The analysis of 16S rRNA gene sequencing data involves several critical steps, including preprocessing, dereplication, chimera removal, and ultimately, clustering or denoising to infer biological sequences. To accurately assess the performance of each of these steps and ensure reliable results, the use of a complex mock community with a validated ground truth is essential for proper benchmarking. While large volumes of publicly available data exist and offer the advantage of being derived from real samples—unlike simulated data, which relies on prior assumptions—these datasets present a significant limitation: the true composition of the microbial communities is often unknown. This lack of a definitive ground truth poses a major challenge for comparative analyses, as it hampers our ability to rigorously evaluate the accuracy and effectiveness of clustering and denoising algorithms.

The mock community presented in this study comprises 235 bacterial strains representing 197 distinct species, providing a valuable and rigorous resource for the bioinformatics community. It offers an ideal framework for developers aiming to optimize their algorithms, as well as for analysts seeking to critically assess and benchmark existing 16S rRNA analysis pipelines. Notably, this same mock community has also been previously characterized at the shotgun metagenomic level by Gleb Goussarov, facilitating accurate metagenomic binning (see publication: https://link.springer.com/article/10.1186/s40793-022-00403-7). This dual availability at both amplicon and shotgun levels further enhances its utility as a comprehensive benchmarking standard for diverse microbial analysis workflow

In this study, we leveraged the complex mock community to conduct a head-to-head comparison of clustering and denoising approaches—specifically, Operational Taxonomic Units (OTUs) and Amplicon Sequence Variants (ASVs). This direct comparison allowed us to systematically highlight the strengths and limitations of each method. We believe that the robust design of our benchmarking framework, combined with the utilization of this complex mock community, provides a solid foundation for evaluating 16S rRNA analysis algorithms.
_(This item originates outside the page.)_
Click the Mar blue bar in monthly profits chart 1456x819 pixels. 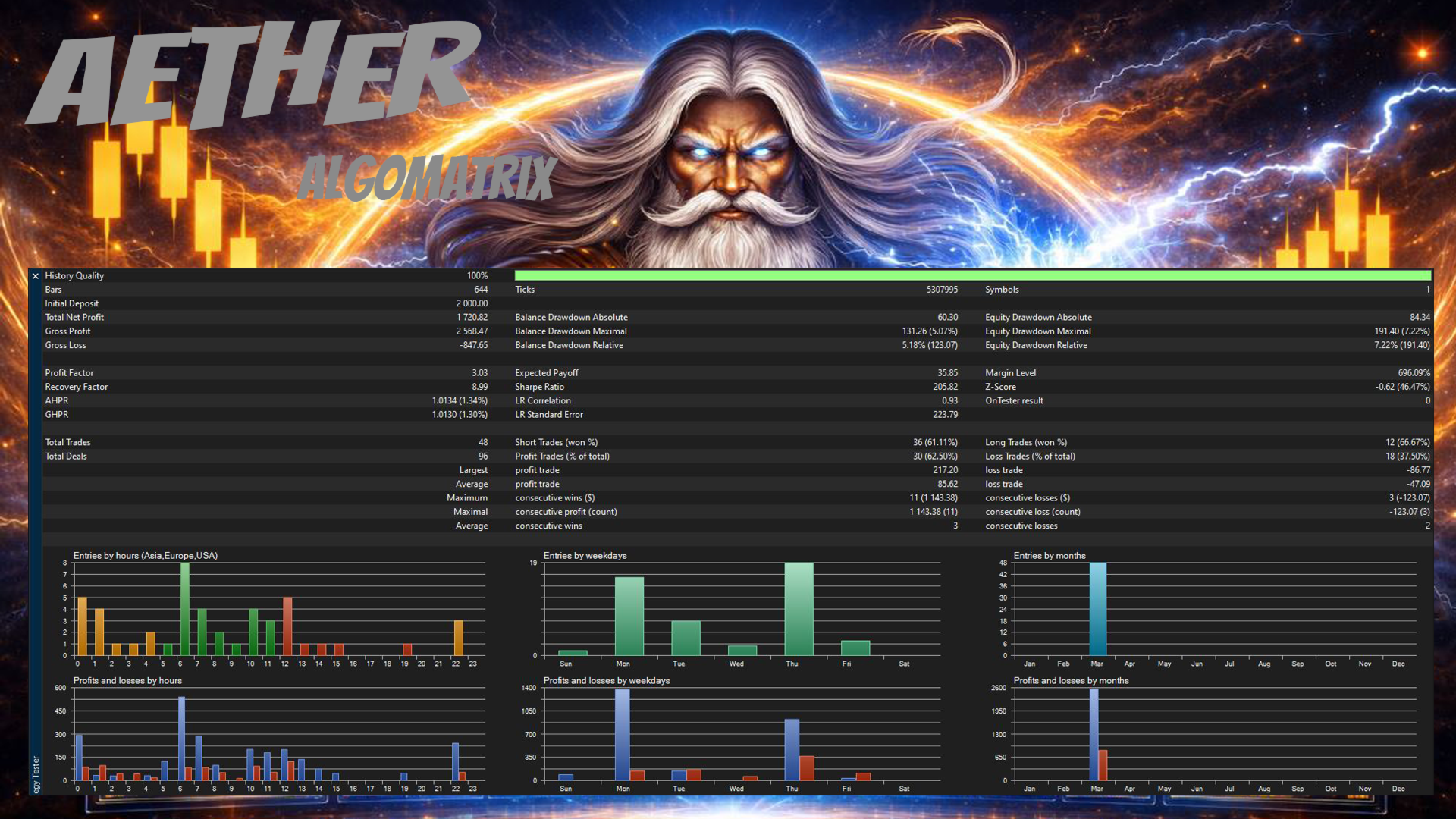1094,734
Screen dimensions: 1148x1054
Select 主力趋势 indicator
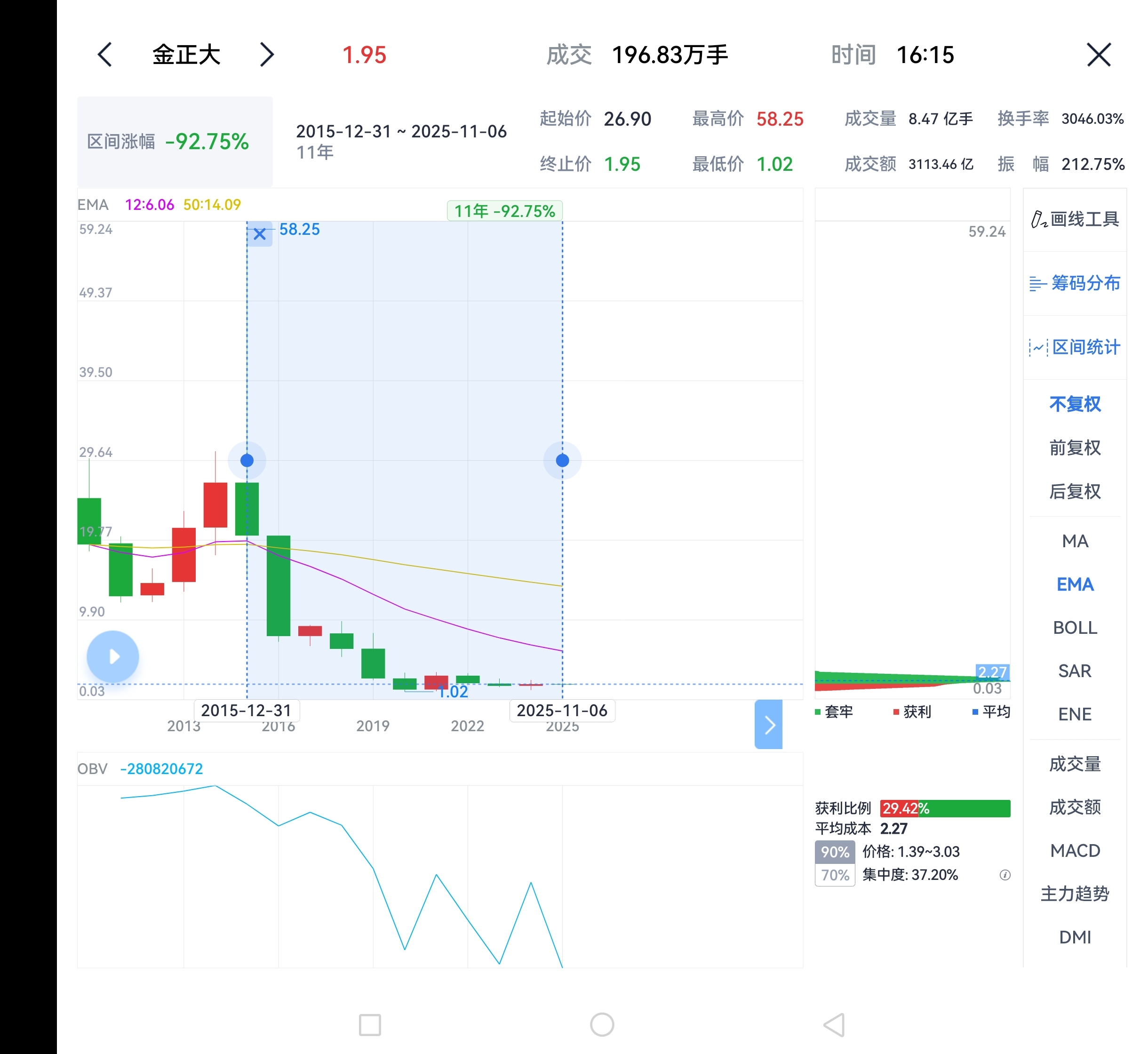click(1075, 894)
Moreover, this framework offers a scalable model that could be extended to encompass entire pipeline comparisons in future studies.

Our comprehensive benchmarking framework, along with all datasets, detailed analyses, and key insights, is freely accessible https://environmentalmicrobiome.biomedcentral.com/articles/10.1186/s40793-025-00705-6.Additionally, the mock community dataset—available under accession number PRJNA975486—serves as a valuable resource for both bioinformatics algorithm development and rigorous performance evaluation.